The capacity of domestic workers’ groups to carry out empowering activities for their members and for domestic workers as a whole is another striking aspect of their activism (ibid.). We see that many organizations offer a host of services and education. In addition to legal support, information on job contracts, working conditions and professional training, they also provide schooling and literacy programs, education against gender-based violence and for women’s health and wellbeing, and political and leadership training. The latter are designed to strengthen knowledge and abilities that are key to active participation in the public and political sphere (for example strategies for unionization or public speaking). Some of the organizations have set up plans for improving the economic conditions and bargaining power of their members, through the creation of community saving cooperatives or domestic workers’ cooperatives. Depending on the circumstances and opportunities in the field, some of these activities and programmes were created and delivered autonomously from the bottom, while others happened in collaboration with allies (both non-profit organizations and public institutions). As a whole, we see how these organizations also function as solidarity and mutual support groups that support domestic workers both in their labour relations and in other aspects of their lives.
To sum up, the movement is characterized by special forms of labour and women’s organizing, where mobilizing for labour rights and political pressure towards institutional actors go hand in hand with cultural politics. This also addresses the importance of self-representation, self-esteem and identity. In other words, the function of these groups transcends the field of labour alone and expands towards wider issues related to women’s experiences, migration, access to education, political participation, personal and economic autonomy, as well as health, sexuality, and personal and family wellbeing.
5.4 Not Such Easy Allies for Domestic Workers
If, seen from one side, the domestic workers’ movement has some very unique characteristics, from the other it can be seen as having somewhat of a shared composition and similar goals to certain other social movements. Depending on the context, these can be groups defending the rights of women and girls in general, racialized people and minorities, migrants and undocumented people, or workers in the service and informal sectors. However, these overlaps and convergences do not necessarily lead to easy and spontaneous alliances between domestic workers and other organizations, and difficulties often arise when organizers engage in alliance making. In this part, I will discuss these difficulties in two exemplary cases: alliances with trade unions and with feminist groups.
Firstly, it is important to understand the role of traditional trade unions in the struggle to assert the rights of migrant domestic workers. There has been intense discussion on the relationship between migrants and labour organizations (Penninx & Roosblad, 2000; Wets, 2000).

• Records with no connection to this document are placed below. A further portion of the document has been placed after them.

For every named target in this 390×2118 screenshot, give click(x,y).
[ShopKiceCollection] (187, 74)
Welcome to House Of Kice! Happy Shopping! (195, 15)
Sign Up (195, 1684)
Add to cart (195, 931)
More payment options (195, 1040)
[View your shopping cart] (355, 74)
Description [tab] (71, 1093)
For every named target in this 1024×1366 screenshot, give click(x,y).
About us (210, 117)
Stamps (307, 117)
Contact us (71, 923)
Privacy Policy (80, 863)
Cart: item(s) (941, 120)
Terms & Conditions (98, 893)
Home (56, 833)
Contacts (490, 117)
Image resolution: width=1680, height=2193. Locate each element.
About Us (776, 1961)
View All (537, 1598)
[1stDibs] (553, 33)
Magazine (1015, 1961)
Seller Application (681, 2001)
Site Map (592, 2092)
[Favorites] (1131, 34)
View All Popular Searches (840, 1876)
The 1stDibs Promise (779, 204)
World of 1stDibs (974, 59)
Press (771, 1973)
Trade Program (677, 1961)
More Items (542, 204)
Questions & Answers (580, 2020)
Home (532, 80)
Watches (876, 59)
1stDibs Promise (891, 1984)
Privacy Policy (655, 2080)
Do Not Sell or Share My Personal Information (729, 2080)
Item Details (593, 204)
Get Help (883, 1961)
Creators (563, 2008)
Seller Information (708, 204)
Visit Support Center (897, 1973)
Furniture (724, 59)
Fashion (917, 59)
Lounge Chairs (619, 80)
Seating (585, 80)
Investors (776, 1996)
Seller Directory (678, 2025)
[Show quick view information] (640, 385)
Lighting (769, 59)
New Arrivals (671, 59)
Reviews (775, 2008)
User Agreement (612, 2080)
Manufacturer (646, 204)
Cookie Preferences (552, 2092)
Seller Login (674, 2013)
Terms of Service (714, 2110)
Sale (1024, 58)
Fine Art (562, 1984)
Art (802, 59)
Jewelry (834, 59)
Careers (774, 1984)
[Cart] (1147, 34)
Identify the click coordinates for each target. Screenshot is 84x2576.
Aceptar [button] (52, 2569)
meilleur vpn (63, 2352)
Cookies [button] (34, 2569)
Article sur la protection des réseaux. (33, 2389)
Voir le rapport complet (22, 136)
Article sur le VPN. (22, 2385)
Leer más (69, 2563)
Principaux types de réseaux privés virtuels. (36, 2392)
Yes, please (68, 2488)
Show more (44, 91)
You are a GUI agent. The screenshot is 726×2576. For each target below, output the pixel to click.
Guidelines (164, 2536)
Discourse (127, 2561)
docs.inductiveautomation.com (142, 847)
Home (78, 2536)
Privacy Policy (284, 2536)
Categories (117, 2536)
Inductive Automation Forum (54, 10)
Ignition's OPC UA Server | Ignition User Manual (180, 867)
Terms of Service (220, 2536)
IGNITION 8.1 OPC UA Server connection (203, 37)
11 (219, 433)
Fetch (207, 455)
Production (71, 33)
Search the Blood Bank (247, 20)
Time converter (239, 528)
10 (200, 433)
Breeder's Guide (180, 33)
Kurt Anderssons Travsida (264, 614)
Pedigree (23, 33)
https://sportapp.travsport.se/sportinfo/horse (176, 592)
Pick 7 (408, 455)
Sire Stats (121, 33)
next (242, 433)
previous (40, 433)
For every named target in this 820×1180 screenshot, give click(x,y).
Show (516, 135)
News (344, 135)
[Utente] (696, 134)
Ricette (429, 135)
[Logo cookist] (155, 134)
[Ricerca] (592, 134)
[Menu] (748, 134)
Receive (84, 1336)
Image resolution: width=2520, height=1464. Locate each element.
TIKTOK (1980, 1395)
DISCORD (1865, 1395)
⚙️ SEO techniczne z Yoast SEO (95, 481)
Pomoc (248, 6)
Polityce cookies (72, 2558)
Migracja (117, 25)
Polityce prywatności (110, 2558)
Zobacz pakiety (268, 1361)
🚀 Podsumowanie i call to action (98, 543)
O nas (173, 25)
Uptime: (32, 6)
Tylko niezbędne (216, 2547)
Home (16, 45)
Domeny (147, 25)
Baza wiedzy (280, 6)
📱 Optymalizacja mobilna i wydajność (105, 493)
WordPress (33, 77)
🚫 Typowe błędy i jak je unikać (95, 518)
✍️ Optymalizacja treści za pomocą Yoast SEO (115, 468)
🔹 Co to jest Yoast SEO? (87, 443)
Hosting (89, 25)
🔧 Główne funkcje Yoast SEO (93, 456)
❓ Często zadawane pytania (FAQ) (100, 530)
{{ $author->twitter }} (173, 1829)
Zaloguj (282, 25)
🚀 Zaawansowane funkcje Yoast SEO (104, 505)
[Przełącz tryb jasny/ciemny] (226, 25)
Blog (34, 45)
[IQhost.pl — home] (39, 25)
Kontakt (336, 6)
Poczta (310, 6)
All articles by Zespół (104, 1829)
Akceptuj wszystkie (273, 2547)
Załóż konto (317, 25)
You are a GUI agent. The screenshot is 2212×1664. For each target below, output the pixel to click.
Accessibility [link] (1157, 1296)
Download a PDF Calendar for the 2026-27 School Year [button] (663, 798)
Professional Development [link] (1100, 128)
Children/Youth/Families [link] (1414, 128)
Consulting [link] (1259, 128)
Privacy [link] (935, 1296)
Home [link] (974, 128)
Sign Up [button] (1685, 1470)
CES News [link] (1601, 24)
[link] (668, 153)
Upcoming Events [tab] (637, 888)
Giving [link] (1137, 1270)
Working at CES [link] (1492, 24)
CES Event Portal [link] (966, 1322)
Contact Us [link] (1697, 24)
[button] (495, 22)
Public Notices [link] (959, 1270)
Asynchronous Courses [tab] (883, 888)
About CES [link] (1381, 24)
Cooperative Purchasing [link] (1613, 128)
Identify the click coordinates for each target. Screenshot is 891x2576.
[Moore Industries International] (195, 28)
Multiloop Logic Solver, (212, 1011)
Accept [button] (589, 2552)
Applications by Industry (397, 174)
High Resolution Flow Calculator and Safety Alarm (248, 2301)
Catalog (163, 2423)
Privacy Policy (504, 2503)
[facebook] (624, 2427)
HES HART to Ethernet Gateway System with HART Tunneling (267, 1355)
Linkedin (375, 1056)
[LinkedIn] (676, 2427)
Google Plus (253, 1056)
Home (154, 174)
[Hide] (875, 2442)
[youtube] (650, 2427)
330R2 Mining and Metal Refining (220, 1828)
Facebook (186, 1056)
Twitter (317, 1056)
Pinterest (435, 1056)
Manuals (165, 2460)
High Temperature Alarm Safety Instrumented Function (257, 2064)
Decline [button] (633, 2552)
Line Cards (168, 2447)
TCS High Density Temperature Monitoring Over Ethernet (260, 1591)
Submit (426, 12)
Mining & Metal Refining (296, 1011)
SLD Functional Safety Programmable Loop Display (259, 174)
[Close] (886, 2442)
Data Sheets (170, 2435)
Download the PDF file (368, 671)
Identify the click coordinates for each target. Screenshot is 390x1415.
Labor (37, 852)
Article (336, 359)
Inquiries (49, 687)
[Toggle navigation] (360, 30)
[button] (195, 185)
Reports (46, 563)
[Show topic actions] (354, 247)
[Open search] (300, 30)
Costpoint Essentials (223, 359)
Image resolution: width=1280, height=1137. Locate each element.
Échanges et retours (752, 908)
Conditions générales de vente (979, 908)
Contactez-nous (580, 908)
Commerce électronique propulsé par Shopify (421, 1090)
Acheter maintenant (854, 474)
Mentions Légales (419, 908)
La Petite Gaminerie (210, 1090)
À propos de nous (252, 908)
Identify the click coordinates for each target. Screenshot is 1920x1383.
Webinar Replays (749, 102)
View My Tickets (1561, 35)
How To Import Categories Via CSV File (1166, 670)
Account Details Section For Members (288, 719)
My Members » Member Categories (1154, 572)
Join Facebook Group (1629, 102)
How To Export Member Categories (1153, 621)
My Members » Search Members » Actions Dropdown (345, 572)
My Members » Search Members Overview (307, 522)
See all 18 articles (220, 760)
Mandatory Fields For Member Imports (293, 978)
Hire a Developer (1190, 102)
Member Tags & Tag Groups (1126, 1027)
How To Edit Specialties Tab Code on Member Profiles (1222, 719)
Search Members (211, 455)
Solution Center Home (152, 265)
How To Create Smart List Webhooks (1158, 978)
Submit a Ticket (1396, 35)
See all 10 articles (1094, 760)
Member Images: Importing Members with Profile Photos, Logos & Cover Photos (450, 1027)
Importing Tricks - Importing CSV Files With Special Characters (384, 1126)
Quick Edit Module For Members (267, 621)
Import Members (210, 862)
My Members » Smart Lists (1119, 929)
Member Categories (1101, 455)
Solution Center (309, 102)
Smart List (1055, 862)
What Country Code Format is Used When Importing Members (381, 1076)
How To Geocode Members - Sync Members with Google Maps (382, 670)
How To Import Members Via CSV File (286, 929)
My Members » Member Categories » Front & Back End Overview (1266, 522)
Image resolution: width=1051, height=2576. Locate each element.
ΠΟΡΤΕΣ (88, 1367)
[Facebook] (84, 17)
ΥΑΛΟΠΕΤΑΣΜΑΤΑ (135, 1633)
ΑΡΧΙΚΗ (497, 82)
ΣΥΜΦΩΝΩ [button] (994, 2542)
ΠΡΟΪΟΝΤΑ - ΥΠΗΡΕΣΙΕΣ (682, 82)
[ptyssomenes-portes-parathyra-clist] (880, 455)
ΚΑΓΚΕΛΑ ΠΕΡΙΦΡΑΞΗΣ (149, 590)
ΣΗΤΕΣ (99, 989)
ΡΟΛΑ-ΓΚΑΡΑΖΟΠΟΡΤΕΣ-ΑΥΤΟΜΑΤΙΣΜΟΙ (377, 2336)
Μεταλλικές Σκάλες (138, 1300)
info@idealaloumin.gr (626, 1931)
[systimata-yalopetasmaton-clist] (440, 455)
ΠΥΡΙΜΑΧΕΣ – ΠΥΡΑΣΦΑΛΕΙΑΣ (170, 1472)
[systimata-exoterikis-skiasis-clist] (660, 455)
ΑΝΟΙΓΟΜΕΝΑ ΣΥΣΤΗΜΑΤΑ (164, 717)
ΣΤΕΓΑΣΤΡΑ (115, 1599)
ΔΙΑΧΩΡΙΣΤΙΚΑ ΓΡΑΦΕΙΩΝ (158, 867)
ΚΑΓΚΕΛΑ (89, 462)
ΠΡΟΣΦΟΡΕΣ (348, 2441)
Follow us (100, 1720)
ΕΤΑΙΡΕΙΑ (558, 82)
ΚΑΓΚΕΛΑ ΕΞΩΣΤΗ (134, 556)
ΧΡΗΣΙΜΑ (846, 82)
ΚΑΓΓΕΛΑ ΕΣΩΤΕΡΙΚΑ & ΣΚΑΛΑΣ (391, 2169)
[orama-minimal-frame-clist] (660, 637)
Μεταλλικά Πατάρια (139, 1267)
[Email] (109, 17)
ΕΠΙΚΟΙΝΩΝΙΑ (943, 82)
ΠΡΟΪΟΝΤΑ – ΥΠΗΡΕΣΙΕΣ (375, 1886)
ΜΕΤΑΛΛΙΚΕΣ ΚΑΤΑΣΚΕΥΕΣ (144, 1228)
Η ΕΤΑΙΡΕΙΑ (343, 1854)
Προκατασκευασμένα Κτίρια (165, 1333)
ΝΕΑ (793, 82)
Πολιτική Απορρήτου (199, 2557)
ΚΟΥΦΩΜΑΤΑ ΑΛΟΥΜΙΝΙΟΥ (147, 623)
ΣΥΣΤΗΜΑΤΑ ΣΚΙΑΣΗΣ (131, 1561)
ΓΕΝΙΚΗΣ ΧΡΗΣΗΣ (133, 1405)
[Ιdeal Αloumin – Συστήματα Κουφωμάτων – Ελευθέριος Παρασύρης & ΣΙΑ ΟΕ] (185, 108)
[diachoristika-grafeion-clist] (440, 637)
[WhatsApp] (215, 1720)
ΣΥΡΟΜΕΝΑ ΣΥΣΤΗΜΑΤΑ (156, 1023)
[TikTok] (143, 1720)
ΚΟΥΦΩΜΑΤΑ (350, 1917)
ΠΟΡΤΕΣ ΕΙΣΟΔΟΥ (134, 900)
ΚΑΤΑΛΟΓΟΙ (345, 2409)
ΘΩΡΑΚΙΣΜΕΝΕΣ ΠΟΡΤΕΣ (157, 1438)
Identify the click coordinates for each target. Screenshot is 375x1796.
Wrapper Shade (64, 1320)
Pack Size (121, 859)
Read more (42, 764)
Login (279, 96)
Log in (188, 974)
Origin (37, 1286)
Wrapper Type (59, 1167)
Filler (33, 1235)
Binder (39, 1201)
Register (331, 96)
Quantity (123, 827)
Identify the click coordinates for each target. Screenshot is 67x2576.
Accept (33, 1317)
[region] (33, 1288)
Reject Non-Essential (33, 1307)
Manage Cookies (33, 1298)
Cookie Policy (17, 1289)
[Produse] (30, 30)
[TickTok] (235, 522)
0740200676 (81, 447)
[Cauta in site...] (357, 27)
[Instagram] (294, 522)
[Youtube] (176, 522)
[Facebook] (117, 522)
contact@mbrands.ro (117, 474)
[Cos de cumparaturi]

Viewed negatively, as Lucio and Perrett (2009) argue, migration puts under threat the very identity of labour organizations, asking them to redefine their purpose to include foreign workers’ issues. It also requires the formulation of specific anti-discrimination policies that are necessary for equal opportunities in the labour market (Verbeek & Penninx, 2009; Watts, 2002), and that they overcome an absence of sensitivity towards racial discrimination within the labour organizations themselves (Lucio & Perrett, 2009). In all these matters, scholars agree that it is extremely important to consider the regional differences concerning, simultaneously, the characteristics of the predominant migrant population, the cultural context in which they arrive, and the traditions of the organizations established there (Penninx & Roosblad, 2000, p. 200).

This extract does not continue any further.